[R] importing data in excel
(Ted Harding)
Ted.Harding at nessie.mcc.ac.uk
Mon Aug 30 11:42:24 CEST 2004
On 30-Aug-04 ronggui wong wrote:
> if under windows ,the command works well,but under linux,
> it does NOT,as linux can keep couples of file in clipboar.
> so i want to know how to do similar thing under linux.
> anyone knows?
Since you're using Linux, maybe the following suggestions will
work for you (it's how I almost always deal with this situation).
This follows on from Thomas Petzoldt's suggestions.
1. Save the spreadsheet out of Excel as a CSV (Comma Separated
Variables) file. There are appropriate options available
in the "save as ... " menu.
Comments. There can be complications if the original .xls file
was badly prepared.
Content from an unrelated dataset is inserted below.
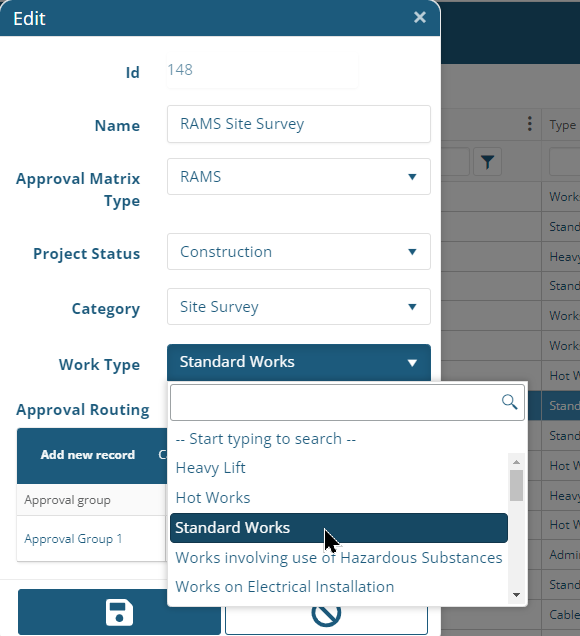Image resolution: width=580 pixels, height=636 pixels.
Task: Pick Works involving use of Hazardous Substances
Action: coord(339,558)
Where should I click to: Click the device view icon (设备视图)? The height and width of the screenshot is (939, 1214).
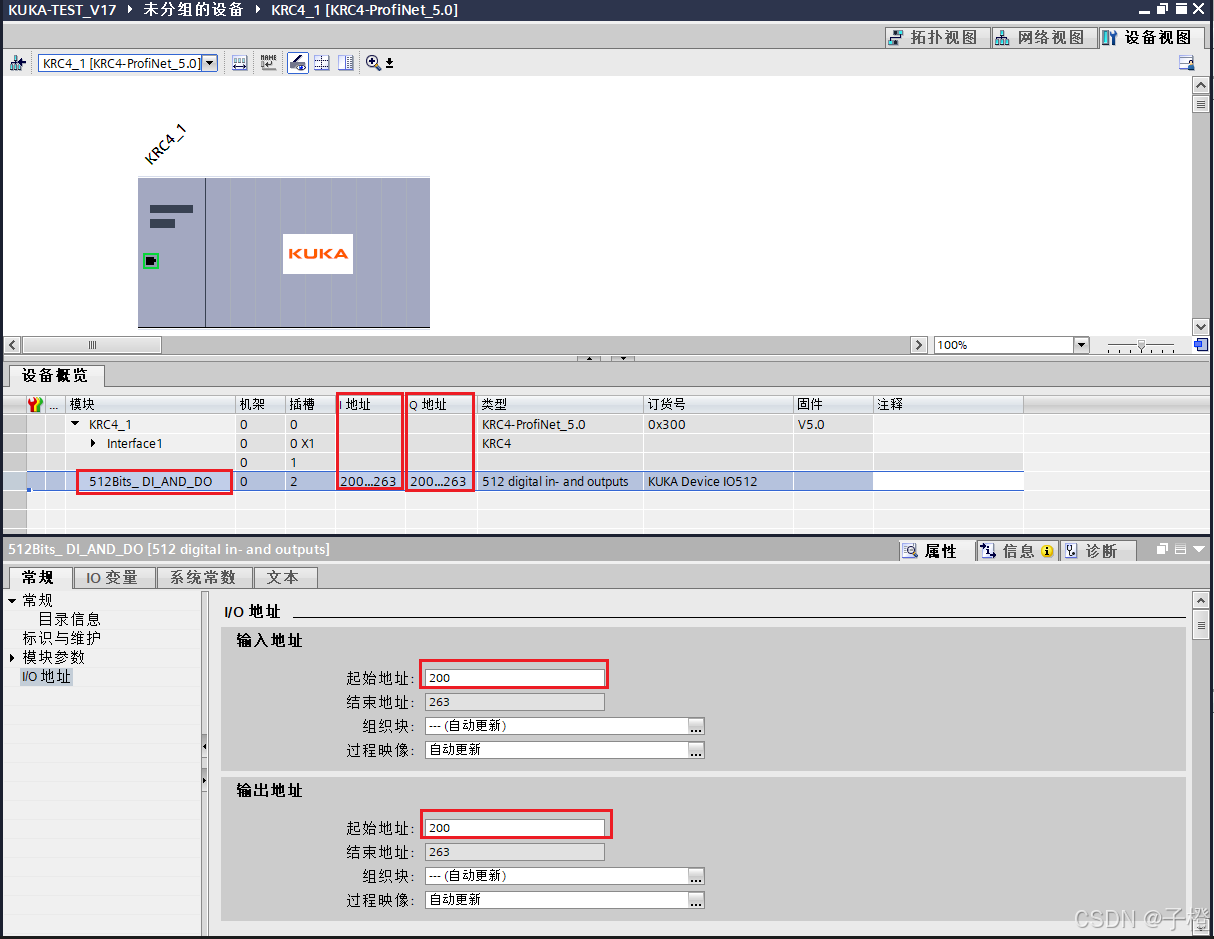point(1148,37)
You need to ensure that it comes out with
exactly the same number of columns as there are variables, and
exactly the same number of rows as there are rows of data in
the .xls file (plus 1 for the header row of variable names, if
present). There should be (k-1) commas in every line if there
are k columns of data.
a) I have known spreadsheets where the person entering the data
has simply entered nothing in "short rows", i.e. where the
last few variables have "missing values".
b) Likewise, some rows may have had "space" entered beyond the
range of data columns, so some rows are too long.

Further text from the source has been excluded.